LSTM (Hochreiter 1997) is a well-known recursive neural network that models time series and word sequences, and applied in many fields including natural language processing. For example, Google neural machine translation (Wu+ 2016) is a model that connects 8-level LSTM both for the source language and the target language. Lately several studies investigate the behavior of neural networks including LSTM; however, they are all limited in their method of regarding neural network as a black-box and only analyze its outputs. On the contrary, in this study we directly investigate the internal vectors of LSTM from a statistical point of view, and visualize how its state vectors distribute. Specifically, leveraging syntactic tree assigned to Penn Treebank WSJ corpus, we show that the depth of syntactic tree can be highly predictable using a linear regression on some elements of its state vectors. When using only raw words as input, precision becomes lower but the statistical behavior is still the same. We also show that the state vectors associated with polysemous words such as “that” actually distribute differently, which are identified with an ingenious use of PCA.
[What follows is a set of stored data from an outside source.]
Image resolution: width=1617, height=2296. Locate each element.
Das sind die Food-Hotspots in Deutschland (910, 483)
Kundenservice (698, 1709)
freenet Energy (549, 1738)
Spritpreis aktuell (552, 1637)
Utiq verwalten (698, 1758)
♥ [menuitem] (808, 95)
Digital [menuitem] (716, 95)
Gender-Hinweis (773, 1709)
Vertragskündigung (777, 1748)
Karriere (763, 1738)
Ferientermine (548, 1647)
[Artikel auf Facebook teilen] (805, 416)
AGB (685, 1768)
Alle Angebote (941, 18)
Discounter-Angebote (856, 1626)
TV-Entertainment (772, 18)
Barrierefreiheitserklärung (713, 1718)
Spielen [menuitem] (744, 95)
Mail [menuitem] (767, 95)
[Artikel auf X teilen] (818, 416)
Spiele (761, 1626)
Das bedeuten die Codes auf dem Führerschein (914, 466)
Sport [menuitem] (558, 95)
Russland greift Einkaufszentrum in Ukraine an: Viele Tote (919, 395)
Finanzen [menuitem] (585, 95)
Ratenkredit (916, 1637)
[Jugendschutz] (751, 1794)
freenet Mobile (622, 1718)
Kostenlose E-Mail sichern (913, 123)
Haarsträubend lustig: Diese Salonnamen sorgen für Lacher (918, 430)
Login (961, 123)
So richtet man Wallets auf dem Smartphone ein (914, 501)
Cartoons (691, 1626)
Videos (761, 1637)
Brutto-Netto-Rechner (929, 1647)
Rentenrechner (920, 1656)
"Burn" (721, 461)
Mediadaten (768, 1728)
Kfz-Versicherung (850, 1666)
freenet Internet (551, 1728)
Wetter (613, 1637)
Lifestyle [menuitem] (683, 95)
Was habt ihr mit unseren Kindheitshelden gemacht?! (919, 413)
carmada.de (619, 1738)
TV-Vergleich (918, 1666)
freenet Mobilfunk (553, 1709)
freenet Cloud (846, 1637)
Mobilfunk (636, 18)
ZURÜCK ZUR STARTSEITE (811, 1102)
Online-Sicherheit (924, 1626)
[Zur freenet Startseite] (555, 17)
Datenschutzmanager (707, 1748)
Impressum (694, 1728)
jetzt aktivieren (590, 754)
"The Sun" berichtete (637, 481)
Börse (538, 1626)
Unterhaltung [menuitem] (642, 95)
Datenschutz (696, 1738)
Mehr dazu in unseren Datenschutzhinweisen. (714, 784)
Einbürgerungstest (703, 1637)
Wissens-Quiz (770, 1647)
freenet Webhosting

This is a joint work with Chihiro Shibata (Hosei University) and Kei Uchiumi (Denso IT Laboratory), and appeared at COLING 2020.
Daichi Mochihashi is an associate professor at the Institute of Statistical Mathematics, Japan. He obtained BS from The University of Tokyo and PhD from Nara Institute of Science and Technology in 1998 and 2005, respectively. He currently serves as an action editor at TACL and served as an area chair in some ACL conferences.